Proof that good things come in petite packages, this pint-size powerhouse from Oklahoma has conquered Broadway and Hollywood. Is Nashville next?
Kristin Chenoweth turns up the tunes on her pink ipad then adjusts the flounces on the cream-colored strapless dress she just slipped into. Stylists duck in to fit her with a Western belt and drape on some pearl jewelry. The hair-and-makeup artist puts a quick comb to the long blond curls framing Chenoweth’s one-quarter-Cherokee high cheekbones. And they’re ready to shoot.
While the singer-actress strikes poses, her “child” — a fluffy little white Maltese named Madeline (after that other dynamo, Madeline Kahn) — runs around sniffing out the on-location action at Hill Country Barbecue Market. It could be Austin, Texas, but this photo shoot is in Manhattan, New York, and Broadway sensation Chenoweth is in her element. Which is no surprise — there aren’t too many elements she’s not at home in.
When Chenoweth left her native Oklahoma for Philadelphia on a full scholarship to the Academy of Vocal Arts in 1993, she stopped off early in New York to help a friend move. She ended up auditioning for the musical Animal Crackers, landed a part, and never left. Now she lives part time in New York and part time in Los Angeles, but she’s always and forever rooted in her hometown of Broken Arrow, Oklahoma. Home is also whatever stage she happens to be hitting on the road. Right after this shoot wraps, she’ll be off to more performances on her first concert tour, which winds up outside of Tulsa, Oklahoma, in the Broken Arrow theater that’s been renamed in her honor.
Local girl makes not just good — local girl makes great.
It’s not for nothing that she was inducted into the Oklahoma Music Hall of Fame in 2011. The vivacious and multitalented Chenoweth transitions effortlessly from Broadway stage to screen to concert venue. Wherever she’s performing, that big voice and huge personality coming out of that small person never cease to amaze both critics and audiences.

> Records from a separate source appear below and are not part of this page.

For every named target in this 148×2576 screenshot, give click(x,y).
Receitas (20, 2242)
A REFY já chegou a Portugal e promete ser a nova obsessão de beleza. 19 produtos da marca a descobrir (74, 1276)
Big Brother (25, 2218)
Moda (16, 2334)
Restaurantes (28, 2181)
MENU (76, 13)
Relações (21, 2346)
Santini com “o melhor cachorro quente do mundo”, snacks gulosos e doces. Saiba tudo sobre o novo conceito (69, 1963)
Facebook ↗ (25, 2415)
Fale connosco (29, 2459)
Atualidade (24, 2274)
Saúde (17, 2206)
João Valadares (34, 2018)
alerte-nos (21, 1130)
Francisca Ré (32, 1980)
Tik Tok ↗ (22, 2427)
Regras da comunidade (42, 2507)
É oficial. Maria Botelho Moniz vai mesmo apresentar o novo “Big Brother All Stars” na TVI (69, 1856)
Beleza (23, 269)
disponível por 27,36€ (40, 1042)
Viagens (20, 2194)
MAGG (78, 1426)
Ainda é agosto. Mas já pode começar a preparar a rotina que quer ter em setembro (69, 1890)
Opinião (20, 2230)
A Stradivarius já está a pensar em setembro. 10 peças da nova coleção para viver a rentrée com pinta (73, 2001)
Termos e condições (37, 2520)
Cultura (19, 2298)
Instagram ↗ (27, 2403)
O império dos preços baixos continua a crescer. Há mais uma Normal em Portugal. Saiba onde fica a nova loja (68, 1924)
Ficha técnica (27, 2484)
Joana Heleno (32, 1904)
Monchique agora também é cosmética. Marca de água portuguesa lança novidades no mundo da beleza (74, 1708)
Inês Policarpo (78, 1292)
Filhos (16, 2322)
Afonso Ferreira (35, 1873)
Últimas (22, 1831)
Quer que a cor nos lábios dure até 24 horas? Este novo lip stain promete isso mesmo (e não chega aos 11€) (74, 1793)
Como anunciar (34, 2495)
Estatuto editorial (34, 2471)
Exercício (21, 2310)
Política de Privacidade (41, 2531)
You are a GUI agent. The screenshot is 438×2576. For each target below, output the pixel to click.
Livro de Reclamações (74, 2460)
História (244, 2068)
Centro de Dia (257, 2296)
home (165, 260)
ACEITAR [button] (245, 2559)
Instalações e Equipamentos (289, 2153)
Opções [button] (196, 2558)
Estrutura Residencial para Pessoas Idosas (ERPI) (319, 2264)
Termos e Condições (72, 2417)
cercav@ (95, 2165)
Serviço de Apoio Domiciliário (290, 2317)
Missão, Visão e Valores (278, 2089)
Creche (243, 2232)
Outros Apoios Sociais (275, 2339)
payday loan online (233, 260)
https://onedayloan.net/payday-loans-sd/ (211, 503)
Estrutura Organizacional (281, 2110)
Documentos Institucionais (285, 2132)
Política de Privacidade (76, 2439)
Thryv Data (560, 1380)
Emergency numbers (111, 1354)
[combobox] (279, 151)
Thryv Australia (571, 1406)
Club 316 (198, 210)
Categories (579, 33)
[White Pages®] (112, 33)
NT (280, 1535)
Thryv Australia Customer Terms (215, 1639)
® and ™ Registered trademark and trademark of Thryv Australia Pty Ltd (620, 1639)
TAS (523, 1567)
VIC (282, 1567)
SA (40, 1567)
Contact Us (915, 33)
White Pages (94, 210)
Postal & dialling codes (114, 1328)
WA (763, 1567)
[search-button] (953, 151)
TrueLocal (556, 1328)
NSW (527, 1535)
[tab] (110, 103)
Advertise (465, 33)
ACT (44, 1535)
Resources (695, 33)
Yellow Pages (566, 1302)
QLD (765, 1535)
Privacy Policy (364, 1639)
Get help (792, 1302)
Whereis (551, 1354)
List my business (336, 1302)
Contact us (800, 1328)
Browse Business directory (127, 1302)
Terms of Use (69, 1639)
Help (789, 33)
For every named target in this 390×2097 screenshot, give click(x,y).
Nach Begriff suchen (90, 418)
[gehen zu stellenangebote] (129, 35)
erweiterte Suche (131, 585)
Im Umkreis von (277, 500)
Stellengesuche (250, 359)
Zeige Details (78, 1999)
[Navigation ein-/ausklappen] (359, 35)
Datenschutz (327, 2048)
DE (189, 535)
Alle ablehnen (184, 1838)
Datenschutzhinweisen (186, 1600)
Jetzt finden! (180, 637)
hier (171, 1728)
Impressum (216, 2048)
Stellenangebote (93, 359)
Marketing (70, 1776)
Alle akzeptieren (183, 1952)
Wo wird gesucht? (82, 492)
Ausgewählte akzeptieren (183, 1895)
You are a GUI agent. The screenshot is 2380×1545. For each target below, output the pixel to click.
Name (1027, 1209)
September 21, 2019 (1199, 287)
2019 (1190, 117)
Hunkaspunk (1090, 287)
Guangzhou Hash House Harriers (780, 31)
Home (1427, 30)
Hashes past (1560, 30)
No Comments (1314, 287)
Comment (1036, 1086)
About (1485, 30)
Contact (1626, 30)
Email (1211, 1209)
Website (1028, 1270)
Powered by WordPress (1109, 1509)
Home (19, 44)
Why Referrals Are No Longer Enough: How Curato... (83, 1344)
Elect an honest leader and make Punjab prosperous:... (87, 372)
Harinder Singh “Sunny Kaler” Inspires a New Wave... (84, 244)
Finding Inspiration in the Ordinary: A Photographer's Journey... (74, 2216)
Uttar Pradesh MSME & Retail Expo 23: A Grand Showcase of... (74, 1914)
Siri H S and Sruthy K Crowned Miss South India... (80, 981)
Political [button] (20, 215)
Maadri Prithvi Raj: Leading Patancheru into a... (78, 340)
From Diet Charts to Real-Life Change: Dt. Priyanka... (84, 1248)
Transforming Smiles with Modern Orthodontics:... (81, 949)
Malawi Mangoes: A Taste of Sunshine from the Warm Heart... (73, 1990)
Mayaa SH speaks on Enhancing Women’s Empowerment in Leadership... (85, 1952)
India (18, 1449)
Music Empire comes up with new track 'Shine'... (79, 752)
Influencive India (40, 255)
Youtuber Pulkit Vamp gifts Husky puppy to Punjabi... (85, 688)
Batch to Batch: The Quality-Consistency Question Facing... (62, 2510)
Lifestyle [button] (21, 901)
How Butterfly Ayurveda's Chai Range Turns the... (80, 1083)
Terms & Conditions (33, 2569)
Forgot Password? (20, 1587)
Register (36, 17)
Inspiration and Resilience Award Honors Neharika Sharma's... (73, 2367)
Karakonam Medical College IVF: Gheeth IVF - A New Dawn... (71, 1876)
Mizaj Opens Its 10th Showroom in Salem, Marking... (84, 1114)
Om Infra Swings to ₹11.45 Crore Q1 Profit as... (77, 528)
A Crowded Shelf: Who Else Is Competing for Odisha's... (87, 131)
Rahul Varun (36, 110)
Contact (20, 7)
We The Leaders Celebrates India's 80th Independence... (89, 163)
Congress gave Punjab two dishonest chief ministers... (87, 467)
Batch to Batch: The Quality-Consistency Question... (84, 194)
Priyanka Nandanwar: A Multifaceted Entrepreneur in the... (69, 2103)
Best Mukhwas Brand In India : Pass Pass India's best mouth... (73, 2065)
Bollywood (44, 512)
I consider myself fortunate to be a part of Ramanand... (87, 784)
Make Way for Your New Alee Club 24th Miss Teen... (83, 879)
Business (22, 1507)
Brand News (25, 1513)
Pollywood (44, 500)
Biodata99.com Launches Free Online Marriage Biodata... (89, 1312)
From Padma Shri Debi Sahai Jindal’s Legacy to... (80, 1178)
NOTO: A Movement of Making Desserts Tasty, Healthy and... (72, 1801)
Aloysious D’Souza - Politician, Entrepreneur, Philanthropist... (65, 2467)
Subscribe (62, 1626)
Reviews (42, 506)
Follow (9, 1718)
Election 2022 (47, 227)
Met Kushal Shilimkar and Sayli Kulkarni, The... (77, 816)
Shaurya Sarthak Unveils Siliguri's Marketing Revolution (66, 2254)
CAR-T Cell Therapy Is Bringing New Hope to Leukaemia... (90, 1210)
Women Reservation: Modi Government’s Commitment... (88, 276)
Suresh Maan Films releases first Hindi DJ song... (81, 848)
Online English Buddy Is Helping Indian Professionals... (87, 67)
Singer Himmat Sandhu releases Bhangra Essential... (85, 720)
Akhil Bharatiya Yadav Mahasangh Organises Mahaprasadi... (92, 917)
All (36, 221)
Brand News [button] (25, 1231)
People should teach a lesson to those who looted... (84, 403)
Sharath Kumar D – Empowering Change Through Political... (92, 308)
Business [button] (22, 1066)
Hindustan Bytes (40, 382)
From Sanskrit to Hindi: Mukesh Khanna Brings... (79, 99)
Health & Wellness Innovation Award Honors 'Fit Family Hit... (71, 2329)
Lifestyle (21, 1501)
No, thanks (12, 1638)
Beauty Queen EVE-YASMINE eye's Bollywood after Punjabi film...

“I feel like a country music star!” the 4-foot-11 singer-actress exclaims, cycling through facial expressions for the photographer like the seasoned entertainer she is. And, in fact, Chenoweth is something of a country music star. Well-known for her triumphant turns on Broadway — notably her Tony-winning role as Sally in You’re A Good Man, Charlie Brown and her Tony-nominated role as Glinda in Wicked — the 44-year-old Chenoweth had three CDs to her credit before releasing her first country music CD, Some Lessons Learned, to good reviews and strong sales in late 2011. She made her Grand Ole Opry debut last September, performing songs from the record to enthusiastic applause.
Among the tunes she trotted out on that hallowed stage? A song she calls “WW Double D” — “What Would Dolly Do” (double-entendre most certainly intended) — in which Chenoweth takes imagined cues from Dolly Parton about how to deal with a cheating man. “I may not be from Tennessee, but you know I got a lot of Dolly in me” goes one line in the song. There’s more to the Parton tribute than their both being petite, bouncy blondes packed with talent. Parton has said more than once that she’d like Chenoweth to play her in a Broadway musical about her life. The admiring kinship is mutual. “What’s not to love about her?” Access Hollywood reported Chenoweth saying. “I love her. She knows how I feel about her and I’d love to play her.”